A 2009 Mayo Clinic study found that of 1,300 people ages 70 to 89, those that had regularly engaged in mentally challenging activities, such as reading, playing games, and doing crafts, in their 50s and early 60s were 40 percent less likely to develop memory loss than those who hadn’t. Follow these simple steps to stay sharp as you age.

Hone your manual skills: Learn a new instrument, start quilting, build a model airplane, or get going on those carpentry projects you’ve been putting off. Such activities not only help promote hand and finger dexterity, they also foster the development of new neural connections.

Learn one new word every day: This engages the brain’s language centers, frontal lobe, and memory circuits. “It’s like aerobics for your brain,” says George Washington University Neurology Professor Richard Restak, MD.

Challenge your short-term memory: Although iPhones and BlackBerries may be convenient, they have one downside: They’ve robbed us of the need to commit things to memory. Do it anyway. Memorize your grocery list, your friends’ phone numbers, the US presidents in order, every state’s capital city. As the saying goes, if you don’t use it, you lose it.

Mix it up: Try a wide variety of mental games, from crossword puzzles to computer games. Experts say seniors tend to do what they’re good at—over and over again. While that may improve proficiency, it doesn’t form new neuronal connections or boost neurotransmitter production in the brain like new and diverse experiences do.
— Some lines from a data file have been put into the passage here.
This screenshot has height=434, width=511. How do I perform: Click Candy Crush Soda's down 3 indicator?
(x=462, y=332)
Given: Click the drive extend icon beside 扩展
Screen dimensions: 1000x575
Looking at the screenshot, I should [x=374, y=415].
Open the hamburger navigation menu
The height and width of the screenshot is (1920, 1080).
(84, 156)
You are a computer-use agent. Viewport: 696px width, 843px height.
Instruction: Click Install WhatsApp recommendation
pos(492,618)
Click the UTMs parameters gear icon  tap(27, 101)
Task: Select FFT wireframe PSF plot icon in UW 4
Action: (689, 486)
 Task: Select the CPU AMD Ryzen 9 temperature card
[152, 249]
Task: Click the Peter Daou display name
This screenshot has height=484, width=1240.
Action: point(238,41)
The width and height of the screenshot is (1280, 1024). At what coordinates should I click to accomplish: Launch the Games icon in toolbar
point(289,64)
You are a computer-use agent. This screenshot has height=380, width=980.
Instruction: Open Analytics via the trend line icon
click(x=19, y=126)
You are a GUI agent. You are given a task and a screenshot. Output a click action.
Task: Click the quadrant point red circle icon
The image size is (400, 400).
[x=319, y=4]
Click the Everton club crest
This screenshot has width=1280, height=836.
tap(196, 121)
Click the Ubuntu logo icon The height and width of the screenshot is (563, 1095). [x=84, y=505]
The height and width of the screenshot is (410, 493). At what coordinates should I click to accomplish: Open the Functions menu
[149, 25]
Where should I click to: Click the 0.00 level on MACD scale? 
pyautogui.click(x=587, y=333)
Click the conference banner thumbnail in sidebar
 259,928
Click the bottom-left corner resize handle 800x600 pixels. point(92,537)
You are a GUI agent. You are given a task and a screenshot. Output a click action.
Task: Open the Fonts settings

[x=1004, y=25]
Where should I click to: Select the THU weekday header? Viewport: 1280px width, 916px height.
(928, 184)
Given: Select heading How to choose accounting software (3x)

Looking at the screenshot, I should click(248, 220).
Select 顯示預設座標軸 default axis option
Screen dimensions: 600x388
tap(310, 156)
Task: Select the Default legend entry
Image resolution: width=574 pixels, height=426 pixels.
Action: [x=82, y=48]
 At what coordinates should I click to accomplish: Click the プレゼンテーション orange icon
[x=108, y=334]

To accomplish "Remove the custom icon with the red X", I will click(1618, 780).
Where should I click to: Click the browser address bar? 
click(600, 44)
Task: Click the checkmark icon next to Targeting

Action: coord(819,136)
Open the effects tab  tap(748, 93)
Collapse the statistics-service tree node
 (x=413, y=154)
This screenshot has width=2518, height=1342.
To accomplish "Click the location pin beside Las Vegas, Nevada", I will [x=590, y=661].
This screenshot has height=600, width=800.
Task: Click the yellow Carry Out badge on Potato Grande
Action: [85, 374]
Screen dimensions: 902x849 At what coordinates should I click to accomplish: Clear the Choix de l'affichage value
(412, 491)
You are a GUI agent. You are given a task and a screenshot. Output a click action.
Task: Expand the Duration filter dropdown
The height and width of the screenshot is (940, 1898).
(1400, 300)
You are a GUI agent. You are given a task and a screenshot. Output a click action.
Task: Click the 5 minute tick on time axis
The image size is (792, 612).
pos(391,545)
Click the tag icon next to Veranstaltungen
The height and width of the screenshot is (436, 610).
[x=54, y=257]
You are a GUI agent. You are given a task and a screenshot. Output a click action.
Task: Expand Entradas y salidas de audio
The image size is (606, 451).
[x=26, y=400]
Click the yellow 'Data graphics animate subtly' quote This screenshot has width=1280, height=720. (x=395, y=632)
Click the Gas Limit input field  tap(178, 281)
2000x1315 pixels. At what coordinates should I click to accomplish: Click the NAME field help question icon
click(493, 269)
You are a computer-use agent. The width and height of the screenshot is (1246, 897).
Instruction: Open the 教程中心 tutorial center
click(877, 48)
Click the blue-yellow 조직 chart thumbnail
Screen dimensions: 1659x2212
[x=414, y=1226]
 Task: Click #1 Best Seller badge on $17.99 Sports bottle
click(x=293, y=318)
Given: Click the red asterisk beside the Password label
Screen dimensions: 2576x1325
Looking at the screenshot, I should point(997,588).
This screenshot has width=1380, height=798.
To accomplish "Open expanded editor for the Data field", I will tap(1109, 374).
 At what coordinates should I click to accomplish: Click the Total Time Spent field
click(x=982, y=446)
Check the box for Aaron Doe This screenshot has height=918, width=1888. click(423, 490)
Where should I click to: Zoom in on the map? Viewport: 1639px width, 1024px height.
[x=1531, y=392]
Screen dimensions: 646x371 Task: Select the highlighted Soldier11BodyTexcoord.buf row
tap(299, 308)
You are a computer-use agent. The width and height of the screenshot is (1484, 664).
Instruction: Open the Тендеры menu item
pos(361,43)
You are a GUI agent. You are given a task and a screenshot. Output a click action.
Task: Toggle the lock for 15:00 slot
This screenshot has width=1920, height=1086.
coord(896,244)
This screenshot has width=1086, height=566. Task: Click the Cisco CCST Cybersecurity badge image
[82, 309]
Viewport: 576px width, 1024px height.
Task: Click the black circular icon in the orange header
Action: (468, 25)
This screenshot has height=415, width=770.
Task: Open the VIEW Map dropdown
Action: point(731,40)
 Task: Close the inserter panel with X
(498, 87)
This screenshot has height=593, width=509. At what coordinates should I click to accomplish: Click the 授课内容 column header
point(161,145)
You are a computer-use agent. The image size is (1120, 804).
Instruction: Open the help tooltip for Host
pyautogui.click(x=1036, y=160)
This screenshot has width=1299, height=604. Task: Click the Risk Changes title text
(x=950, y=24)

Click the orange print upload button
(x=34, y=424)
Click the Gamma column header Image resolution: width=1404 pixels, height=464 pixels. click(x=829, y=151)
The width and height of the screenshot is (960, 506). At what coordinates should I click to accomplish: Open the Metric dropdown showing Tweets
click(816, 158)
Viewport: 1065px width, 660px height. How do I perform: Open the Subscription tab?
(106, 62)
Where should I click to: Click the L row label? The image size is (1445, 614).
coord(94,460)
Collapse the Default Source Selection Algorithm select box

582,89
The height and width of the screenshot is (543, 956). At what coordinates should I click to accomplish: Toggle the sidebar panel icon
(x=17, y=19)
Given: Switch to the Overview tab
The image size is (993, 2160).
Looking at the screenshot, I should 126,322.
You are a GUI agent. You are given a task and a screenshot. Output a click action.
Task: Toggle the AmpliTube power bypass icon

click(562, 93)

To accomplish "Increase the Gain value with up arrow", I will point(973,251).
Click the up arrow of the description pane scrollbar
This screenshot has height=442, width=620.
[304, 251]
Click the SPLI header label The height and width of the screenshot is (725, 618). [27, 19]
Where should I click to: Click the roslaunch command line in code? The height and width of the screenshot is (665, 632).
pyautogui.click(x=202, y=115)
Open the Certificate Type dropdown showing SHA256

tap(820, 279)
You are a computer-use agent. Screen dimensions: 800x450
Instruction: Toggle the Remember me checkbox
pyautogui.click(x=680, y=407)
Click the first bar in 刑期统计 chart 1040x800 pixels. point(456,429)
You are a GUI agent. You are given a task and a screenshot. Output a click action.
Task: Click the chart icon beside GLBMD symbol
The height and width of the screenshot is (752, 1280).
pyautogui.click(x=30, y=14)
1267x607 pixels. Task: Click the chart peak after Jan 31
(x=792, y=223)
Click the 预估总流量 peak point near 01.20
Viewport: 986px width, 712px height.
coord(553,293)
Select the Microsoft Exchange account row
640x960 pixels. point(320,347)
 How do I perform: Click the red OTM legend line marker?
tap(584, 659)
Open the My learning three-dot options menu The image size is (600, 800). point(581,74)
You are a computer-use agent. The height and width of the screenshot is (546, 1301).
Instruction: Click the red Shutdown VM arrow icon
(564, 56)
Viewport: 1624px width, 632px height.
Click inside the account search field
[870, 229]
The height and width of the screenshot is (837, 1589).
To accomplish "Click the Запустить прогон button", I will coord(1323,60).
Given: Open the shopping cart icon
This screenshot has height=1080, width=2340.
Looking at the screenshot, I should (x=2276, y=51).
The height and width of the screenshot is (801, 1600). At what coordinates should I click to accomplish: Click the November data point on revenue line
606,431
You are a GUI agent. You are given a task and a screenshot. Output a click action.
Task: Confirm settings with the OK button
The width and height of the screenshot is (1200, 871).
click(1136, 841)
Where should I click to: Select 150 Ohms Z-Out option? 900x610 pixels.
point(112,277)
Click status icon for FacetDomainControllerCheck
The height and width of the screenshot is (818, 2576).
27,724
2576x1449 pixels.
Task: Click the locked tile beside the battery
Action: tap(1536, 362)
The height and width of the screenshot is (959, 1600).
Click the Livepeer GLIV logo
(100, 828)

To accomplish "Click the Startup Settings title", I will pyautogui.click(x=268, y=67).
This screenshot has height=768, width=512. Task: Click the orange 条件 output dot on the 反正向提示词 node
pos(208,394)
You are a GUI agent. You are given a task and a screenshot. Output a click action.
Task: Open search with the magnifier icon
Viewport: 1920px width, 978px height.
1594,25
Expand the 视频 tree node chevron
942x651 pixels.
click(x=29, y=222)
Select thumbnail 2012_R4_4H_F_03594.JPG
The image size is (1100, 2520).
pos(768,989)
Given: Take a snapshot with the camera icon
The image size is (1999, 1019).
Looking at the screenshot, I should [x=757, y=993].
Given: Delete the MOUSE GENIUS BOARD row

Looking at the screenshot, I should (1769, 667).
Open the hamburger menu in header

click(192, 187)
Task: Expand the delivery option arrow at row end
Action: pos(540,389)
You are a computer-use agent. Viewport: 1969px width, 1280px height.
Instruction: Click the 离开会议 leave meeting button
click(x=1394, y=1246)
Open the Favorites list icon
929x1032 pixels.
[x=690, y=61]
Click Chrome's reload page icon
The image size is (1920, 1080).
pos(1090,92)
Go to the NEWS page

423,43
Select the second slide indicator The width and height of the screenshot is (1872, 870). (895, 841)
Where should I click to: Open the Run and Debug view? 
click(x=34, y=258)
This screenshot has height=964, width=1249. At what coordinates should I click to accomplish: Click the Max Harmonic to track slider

Be friendly: Engage in social activities as much as possible. Multiple studies have shown that living a solo life can vastly increase your risk of dementia. One recent Swedish study of 2,000 men and women found that people living alone at age 50 had twice the risk of developing dementia 21 years later than those who were living with a partner in middle age.

Shut the TV off: Research shows that those who watch minimal TV are as much as 50 percent less likely to develop Alzheimer’s disease.

Keep working: Resist the temptation to retire early. A recent British study of 382 men found a significant association between later retirement and later onset of Alzheimer’s disease.